Outside of writing (including irregular email checking, composing newsletter announcements, and failing to post on this blog on actual anthology release dates) life has been busy, mostly in a good way. Guinevere Chase and I are polishing the guidelines for Erato II so I’ll hopefully be sharing those soon!

Until next time – happy reading.

New Flash story in “Marriage”

My flash piece, “Mine,” appears in Pure Slush Books / Bequem Publishing’s Marriage anthology. The latest in their Lifespan series, Marriage collects poetry and prose on all aspects of marriage and long-term cohabitation, including what my story tackles – sex and infidelity.

My legs wrapped around him, so passionately it threatened to roll us to the other side of the
bed. To his side, with its single thick ergonomic pillow.

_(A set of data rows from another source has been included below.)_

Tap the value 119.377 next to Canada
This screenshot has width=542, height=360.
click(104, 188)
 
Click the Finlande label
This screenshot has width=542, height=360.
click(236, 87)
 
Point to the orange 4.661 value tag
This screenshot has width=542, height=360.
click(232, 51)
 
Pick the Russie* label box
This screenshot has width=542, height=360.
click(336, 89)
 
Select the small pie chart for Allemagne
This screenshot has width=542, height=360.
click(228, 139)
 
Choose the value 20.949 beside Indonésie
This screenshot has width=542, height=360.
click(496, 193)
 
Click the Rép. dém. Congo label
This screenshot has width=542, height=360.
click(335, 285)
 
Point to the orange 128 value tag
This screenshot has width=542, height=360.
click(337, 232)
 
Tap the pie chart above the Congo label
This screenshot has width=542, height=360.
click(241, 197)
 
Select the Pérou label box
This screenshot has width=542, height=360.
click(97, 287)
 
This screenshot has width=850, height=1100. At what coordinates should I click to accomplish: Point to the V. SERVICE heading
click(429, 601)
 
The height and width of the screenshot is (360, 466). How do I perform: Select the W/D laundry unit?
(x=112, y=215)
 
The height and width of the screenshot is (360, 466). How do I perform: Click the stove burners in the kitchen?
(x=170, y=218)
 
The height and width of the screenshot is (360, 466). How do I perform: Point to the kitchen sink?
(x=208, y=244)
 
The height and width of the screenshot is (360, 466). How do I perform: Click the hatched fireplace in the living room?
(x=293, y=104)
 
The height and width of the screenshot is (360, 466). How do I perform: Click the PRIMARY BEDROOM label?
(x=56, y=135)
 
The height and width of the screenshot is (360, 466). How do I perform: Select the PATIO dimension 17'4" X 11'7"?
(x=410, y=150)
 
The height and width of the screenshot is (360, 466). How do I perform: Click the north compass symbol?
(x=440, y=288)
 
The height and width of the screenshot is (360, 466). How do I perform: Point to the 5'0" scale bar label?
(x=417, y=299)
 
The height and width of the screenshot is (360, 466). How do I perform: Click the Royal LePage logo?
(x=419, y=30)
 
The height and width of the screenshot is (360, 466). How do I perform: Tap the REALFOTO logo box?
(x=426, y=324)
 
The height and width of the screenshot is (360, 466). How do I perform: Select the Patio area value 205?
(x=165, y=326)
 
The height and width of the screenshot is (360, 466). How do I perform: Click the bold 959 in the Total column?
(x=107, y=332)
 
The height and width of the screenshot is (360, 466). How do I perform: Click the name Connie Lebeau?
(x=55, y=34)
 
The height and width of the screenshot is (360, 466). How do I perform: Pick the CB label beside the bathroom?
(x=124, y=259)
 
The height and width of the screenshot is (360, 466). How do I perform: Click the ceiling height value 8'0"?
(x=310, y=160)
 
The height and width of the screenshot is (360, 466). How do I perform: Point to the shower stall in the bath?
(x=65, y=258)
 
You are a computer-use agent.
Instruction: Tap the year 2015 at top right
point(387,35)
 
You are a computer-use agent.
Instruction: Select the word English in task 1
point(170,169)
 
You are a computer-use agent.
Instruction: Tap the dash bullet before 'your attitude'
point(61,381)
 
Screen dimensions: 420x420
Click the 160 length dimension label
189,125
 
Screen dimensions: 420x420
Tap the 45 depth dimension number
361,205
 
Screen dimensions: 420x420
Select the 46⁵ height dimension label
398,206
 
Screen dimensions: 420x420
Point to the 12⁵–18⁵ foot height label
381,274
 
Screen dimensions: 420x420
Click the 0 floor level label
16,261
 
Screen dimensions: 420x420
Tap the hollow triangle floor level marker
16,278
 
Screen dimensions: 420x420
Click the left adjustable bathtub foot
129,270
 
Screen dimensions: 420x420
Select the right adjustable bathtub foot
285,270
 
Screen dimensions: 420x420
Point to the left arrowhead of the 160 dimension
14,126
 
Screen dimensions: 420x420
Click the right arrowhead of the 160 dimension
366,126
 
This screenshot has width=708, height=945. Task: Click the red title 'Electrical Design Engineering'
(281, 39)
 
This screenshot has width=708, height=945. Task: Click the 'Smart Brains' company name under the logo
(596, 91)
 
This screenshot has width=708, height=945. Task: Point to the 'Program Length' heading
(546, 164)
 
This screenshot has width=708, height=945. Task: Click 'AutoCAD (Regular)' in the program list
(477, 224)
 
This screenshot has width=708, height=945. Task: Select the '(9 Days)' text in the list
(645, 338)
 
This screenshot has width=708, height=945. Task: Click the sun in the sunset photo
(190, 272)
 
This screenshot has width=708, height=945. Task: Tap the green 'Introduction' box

He pushed down with his hips, returning
my passion, but also pinning me in place.

-“Mine”

“Mine” is a prequel of sorts to my story “The Solution” in the Dancing with Myself anthology – which, by the way, may be going out of print soon, though it’s still available on Amazon, iBooks, and Kobo. It’s a sizzling collection of self-love erotica I’d hate for you to miss!

“The one who smelled of vanilla. Whose scent, rising from his skin as he curled around my body in bed, had started all of this.” – The Solution

I’ve also been working on other interlinked stories that take place between “Mine” and “The Solution,” exploring betrayal, freedom, possessiveness, honesty, and desire.

You can read other excerpts from the Marriage anthology at Pure Slush’s blog post, “A Taste of Marriage.”

It’s available in Kindle format and as an epub and paperback through Lulu.com. (It’s not available as paperback through Amazon because the retail price would be prohibitive, and as the editor put it in an email, “Jeff Bezos is rich enough.” I won’t argue with that!)

“Coming Soon” is no longer coming: it’s here!

Today is the release day for Coming Soon, which includes my femdom menage story, “Exceptional Service.”

Image

This piece was cooked up after dinner with my partner at a rather nice establishment with a waitress who was attentive enough…but mostly to him. And she did that thing many waitstaff do, giving my credit card back…to him. Presumably because he was “the man”(even though as my bigender girlfriend and I liked to point out to each other, they were just giving the card to a woman either way). But on the drive home I suggested, to keep from getting too irritated, that maybe she was just very into his gorgeous self. A motive I completely understood. Theriac agreed and proposed a way to tip a very attentive waitress who is very into your sub. 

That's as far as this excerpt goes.